Re: Alternatives of KafkaDeserializationSchema.isEndOfStream()

Dong Lin Mon, 27 Dec 2021 08:01:29 -0800

Hi Arvid,

Thanks for the suggestion! Sorry for the late reply. I just finished
investigating the PulsarSource/StopCursor as you suggested. Please see my
reply inline.

On Sun, Dec 19, 2021 at 6:53 PM Arvid Heise <ar...@apache.org> wrote:

> Hi Dong,
>
> I see your point. The main issue with dynamic EOF is that we can't run in
> batch mode. That may be desired in the case of Ayush but there may be other
> use cases where it's not.
>

Could you help explain why we can not dynamically stop reading from a
source in batch mode?

My understanding is that when a message with the particular pattern
(specified by the user) is encountered, we can have the source operator
emit the high-watermark in such a way as if the particular partition of
this source has reached EOF. And this must have worked since users have
been using KafkaDeserializationSchema::isEndOfStream with the
legacy FlinkKafkaConsumer. Did I miss something here?

Additionally, it's quite a bit of code if you'd implement a
> KafkaRecordDeserializationSchema from scratch. There is also no obvious way
> on how to use it from Table/SQL.
>

Hmm.. users already need to provide a KafkaRecordDeserializationSchema
via KafkaSourceBuilder::setDeserializer(...) today even if we don't support
dynamic EOF. Do you mean that if we support dynamic EOF, then it will be
harder for user to implement KafkaRecordDeserializationSchema?
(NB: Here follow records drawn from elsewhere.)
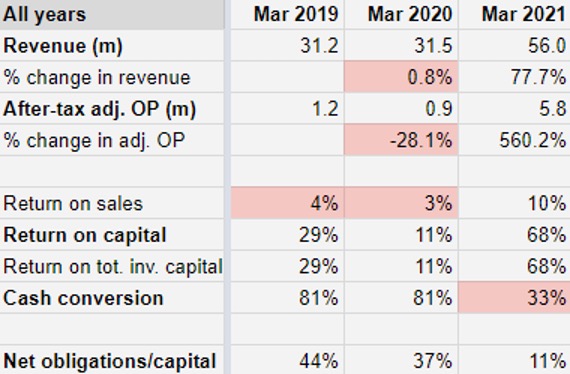Click the Cash conversion row label
The image size is (570, 374).
(x=83, y=298)
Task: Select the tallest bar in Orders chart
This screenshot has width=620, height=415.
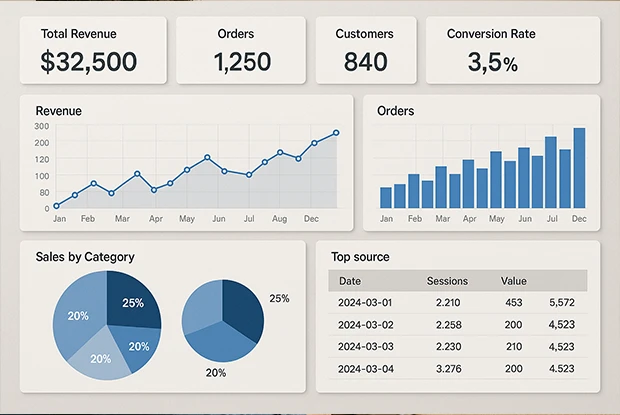Action: [x=579, y=167]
Regarding "how to use it from Table/SQL", support we allow user to encode
this dynamic EOF logic inside KafkaRecordDeserializationSchema (e.g. call
Collector::close() if the message content matches a user-specified
pattern), then effect of this change is same as if the partition has
reached EOF, and Table/SQL can handle this effect as they are doing now
without any extra change. Does this make sense?

>
> I think we should get inspired on how PulsarSource is solving it. They
> have an orthogonal interface StopCursor (we could call it StopCondition)
> [1]. It has some default values (I wonder if we could implement them as
> enums for easier Table integration).
>

It appears that StopCursor::shouldStop(...) takes a raw Message. While user
could implement the dynamic EOF logic in this method, I am worried that
this approach would lead to inferior performance due to double message
deserialization.

The reason is that the user's logic will likely depend on the de-serialized
message (as opposed to the raw byte in the
org.apache.pulsar.client.api.Message.getData()). In this case, users will
need to deserialize the message inside StopCursor::shouldStop(...) first
and then the message would be de-serialized again by
the PulsarDeserializationSchema, which is specified via
the PulsarSourceBuilder::setDeserializationSchema.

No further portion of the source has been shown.